The centrepiece of the presentation of the demo was them attempting live development in front of our eyes. With nothing more than Eclipse, the Android plugin, and some nervous copy-and-pasting, they managed to show how one can wire up a text box to a browser control to act as an address bar. Cool enough although hardly warranting the “we’re going to build a web browser in 5 minutes” anecdote.
For most of the crowd, I think the pace dropped a little at this point. We watched masters-of-the-universe wrestle with Eclipse autocomplete, on-stage typing nerves, and a few run-time exceptions. But they lashed together something in the end, and they got applause for coaxing WebKit to render CNN.com. Cute, I suppose.

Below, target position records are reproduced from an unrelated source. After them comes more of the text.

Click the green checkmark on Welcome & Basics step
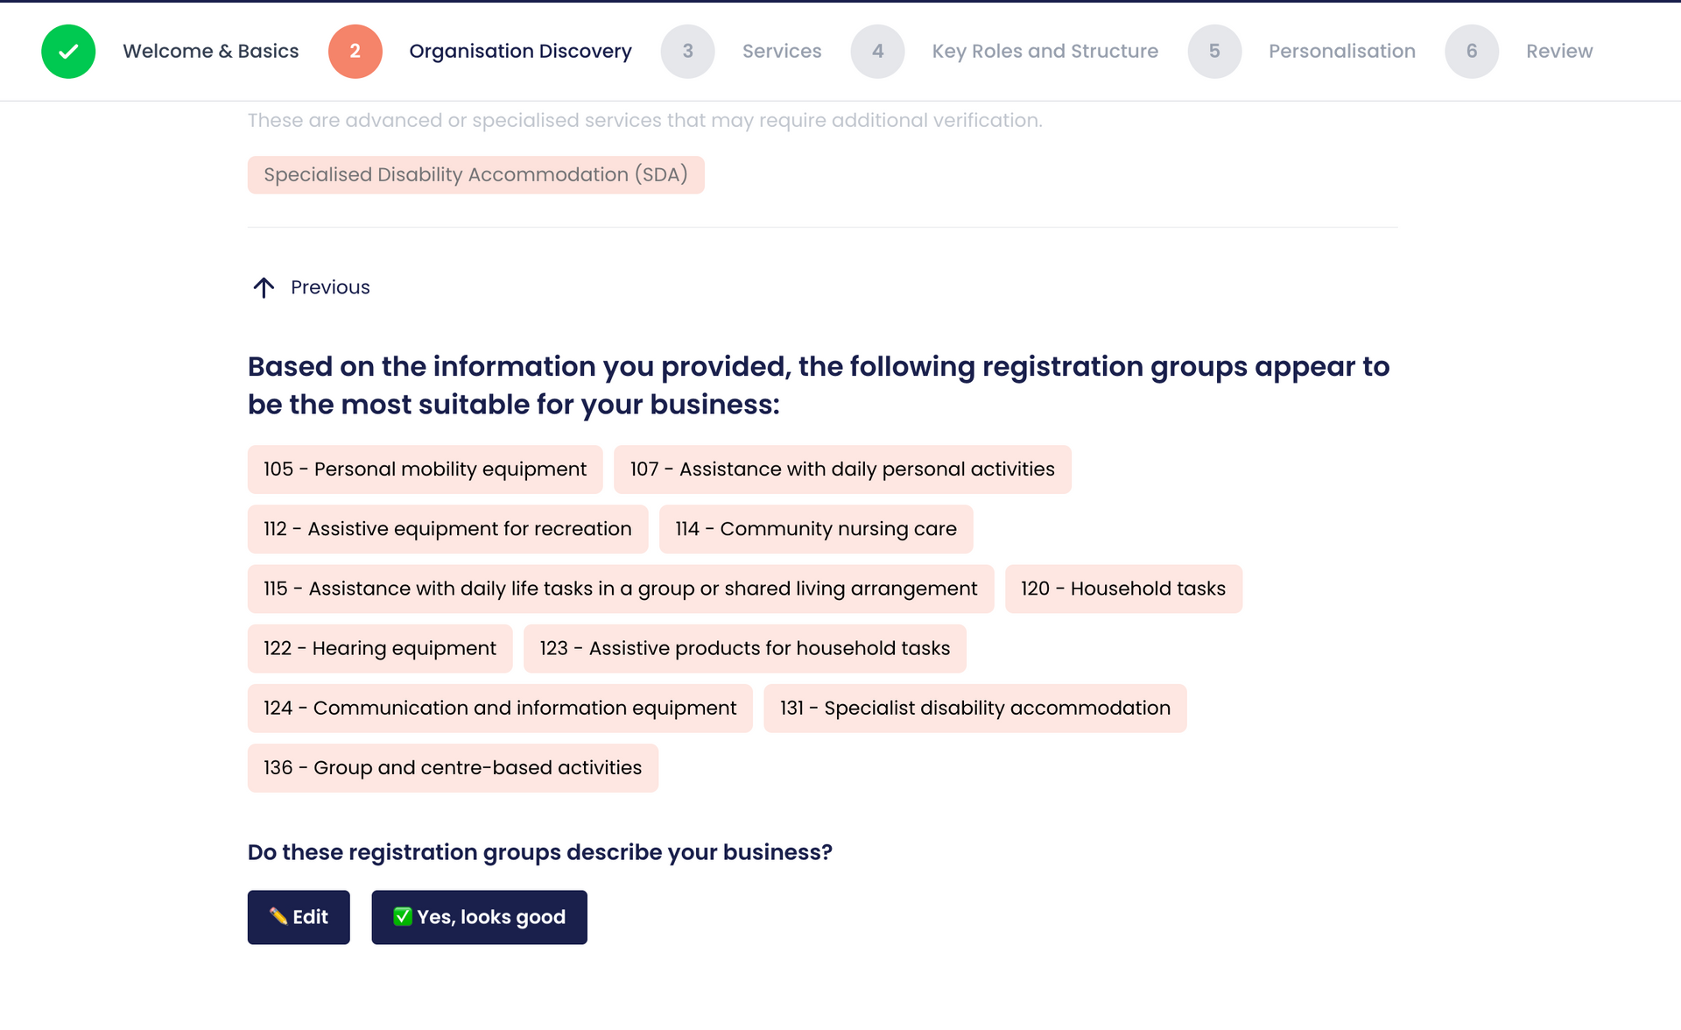Screen dimensions: 1681x1030 click(68, 51)
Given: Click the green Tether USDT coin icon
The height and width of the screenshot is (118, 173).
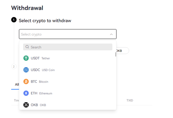Looking at the screenshot, I should coord(26,58).
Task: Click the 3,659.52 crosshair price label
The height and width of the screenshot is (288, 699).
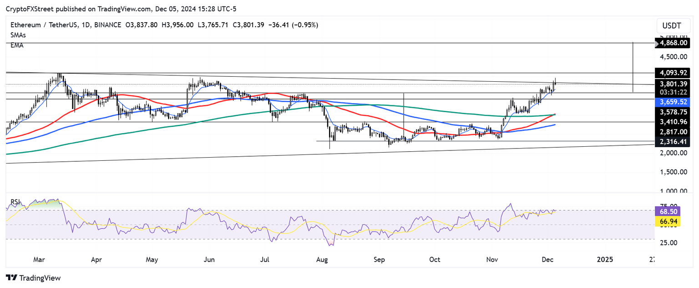Action: pos(674,102)
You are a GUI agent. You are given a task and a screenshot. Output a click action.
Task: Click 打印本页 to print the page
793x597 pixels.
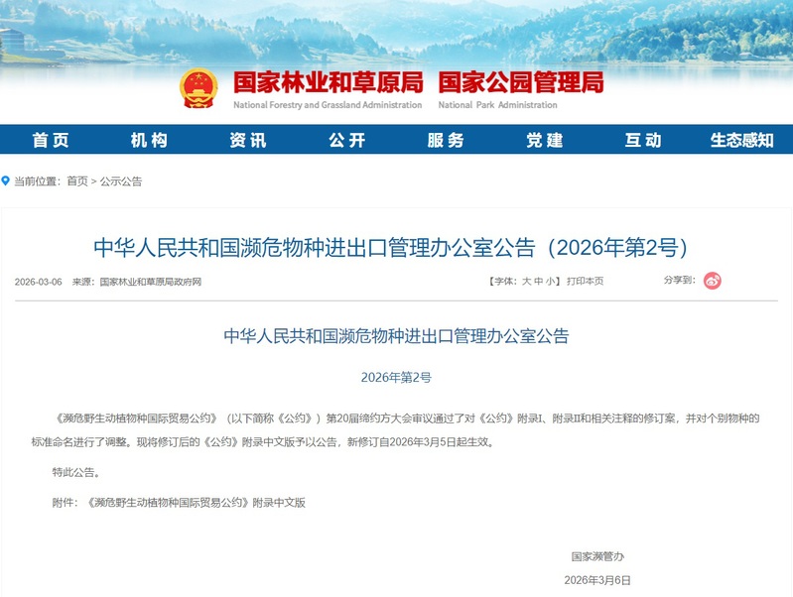tap(585, 282)
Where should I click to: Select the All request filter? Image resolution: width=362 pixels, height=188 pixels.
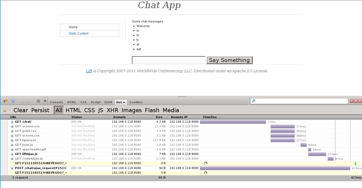tap(59, 110)
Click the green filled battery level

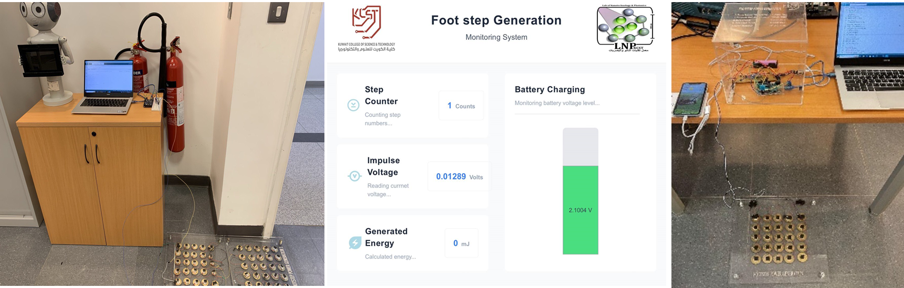[x=580, y=231]
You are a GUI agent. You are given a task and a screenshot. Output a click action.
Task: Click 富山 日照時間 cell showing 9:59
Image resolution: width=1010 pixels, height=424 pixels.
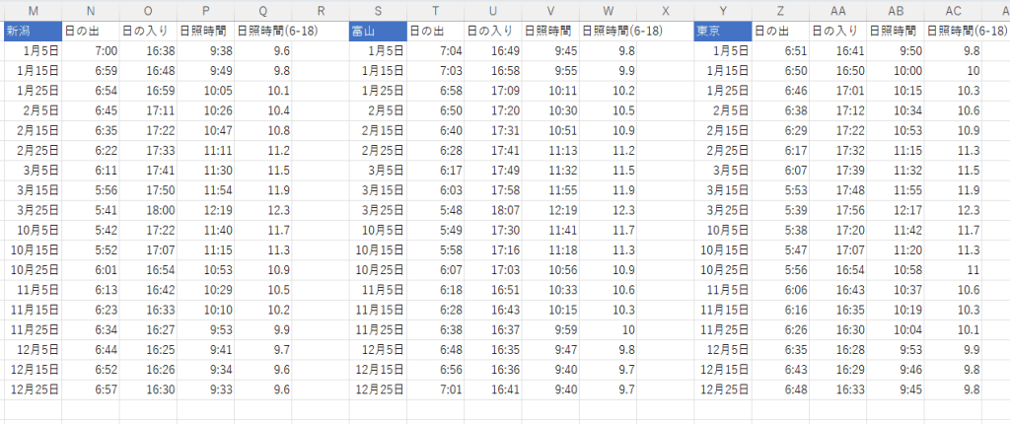(x=550, y=329)
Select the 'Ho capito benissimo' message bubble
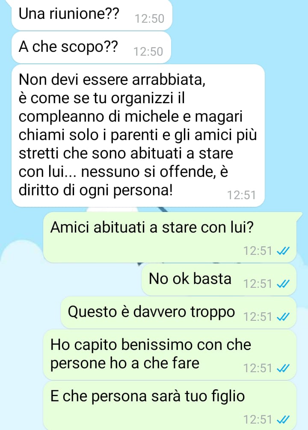 [170, 355]
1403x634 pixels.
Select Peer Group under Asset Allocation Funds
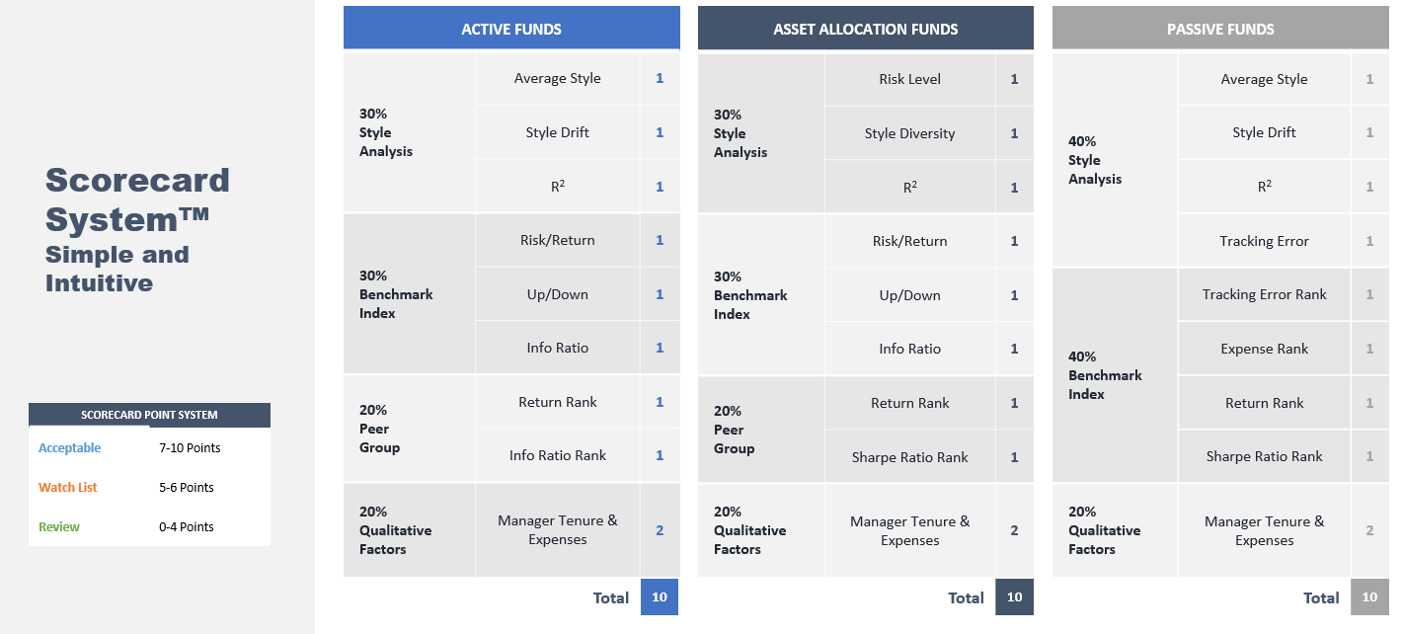pos(735,430)
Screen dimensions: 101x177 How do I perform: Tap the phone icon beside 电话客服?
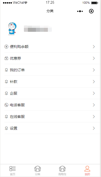(x=6, y=105)
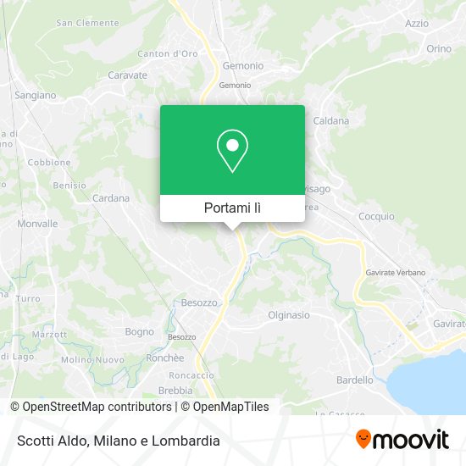Viewport: 466px width, 466px height.
Task: Select the larger Besozzo town label
Action: (x=199, y=302)
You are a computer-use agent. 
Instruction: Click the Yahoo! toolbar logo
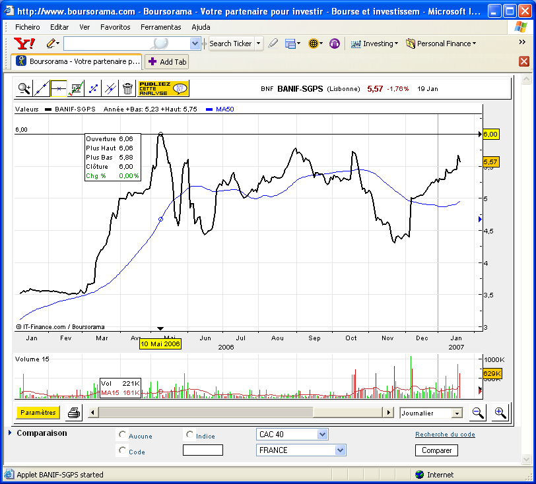click(x=24, y=44)
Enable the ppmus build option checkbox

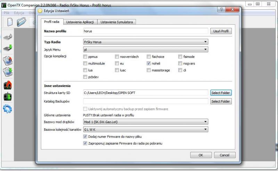pyautogui.click(x=85, y=57)
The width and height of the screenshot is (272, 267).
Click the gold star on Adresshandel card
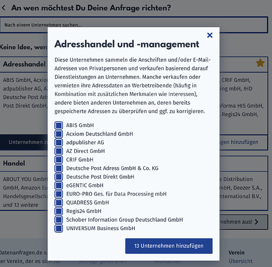[260, 63]

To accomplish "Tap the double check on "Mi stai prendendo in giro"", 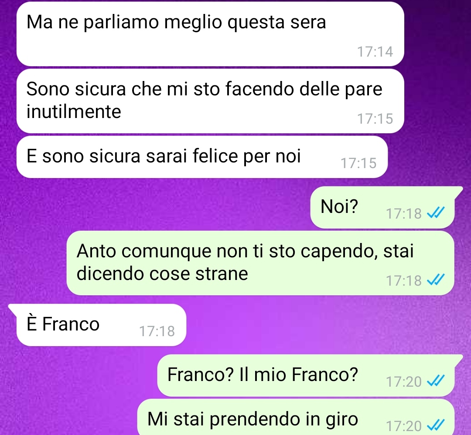I will pyautogui.click(x=435, y=426).
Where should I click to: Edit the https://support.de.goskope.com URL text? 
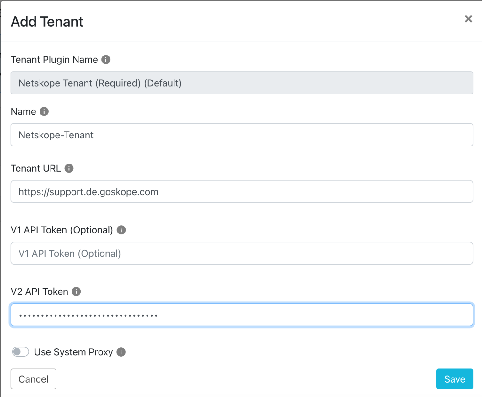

Then questions. And the, perhaps unwitting, audience focus in on Dalvik extremely quickly. Why did you build a new virtual machine? Why not use existing approaches? Why not go direct to native Linux? And so on. Standard party line: designed specially for small devices, optimised for Linux, open, etc etc. Well done, no mention of Sun.
Also some inevitable questions about hardware support & integration, and security & ubiquitousness of the APIs. Yes, it’s not just a high-end phone platform – it’s aimed to be suitable for mass-market. Yes, of course different handsets will expose different hardware functionality. And yes, there are things like the location-based API which might be secured, but of course it’ll be down to the individual implementations.
Perhaps undue bravery & even naivety here. Surely every operator and handset manufacturer is going to be sorely tempted to bend and mould and constrain what the device exposes or what the applications can do. The default starting position will not be complete openness.
Despite the presence of the word “Open” in the alliance’s title, I expect reversion-to-type by old school telecoms, and that could be the project’s biggest nightmare. The developers suggested further such tricky questions were brought up at the following day’s keynote. “We just write the code” was probably the right thing to say.
Nevertheless, I remain enthusiastic overall. If Android becomes a dominant platform, then a lot of developer’s problems go away. That may happen. But of course it will only do so over many, many dead bodies – including those of plenty of companies of some significance. So success will be hard and bloody.
But even if Android does not become dominant, it will have shown that there is another way of looking at handset development. As Tom Hume says, it is, at the least, shaking things up a little. What other handset platform has ever exposed a developer’s API a year before any handsets are even likely to reach the shops?
Received and traditional telecoms wisdom is to build handsets for consumers first, operators a close second, and developers a distant third.
What Google seems to be trying to do (with no insignificant bribery too) is to see what happens when you reverse that order – or at the very least make developers feel like first-class citizens in the ecosystem. Build up a head-of-steam with third-party apps before the handsets ever emerge, and as such, an admirable experiment.
But will that be enough to make their force truly unstoppable when it meets the immovable object of today’s ecosystem? I’m certainly looking forward to finding out.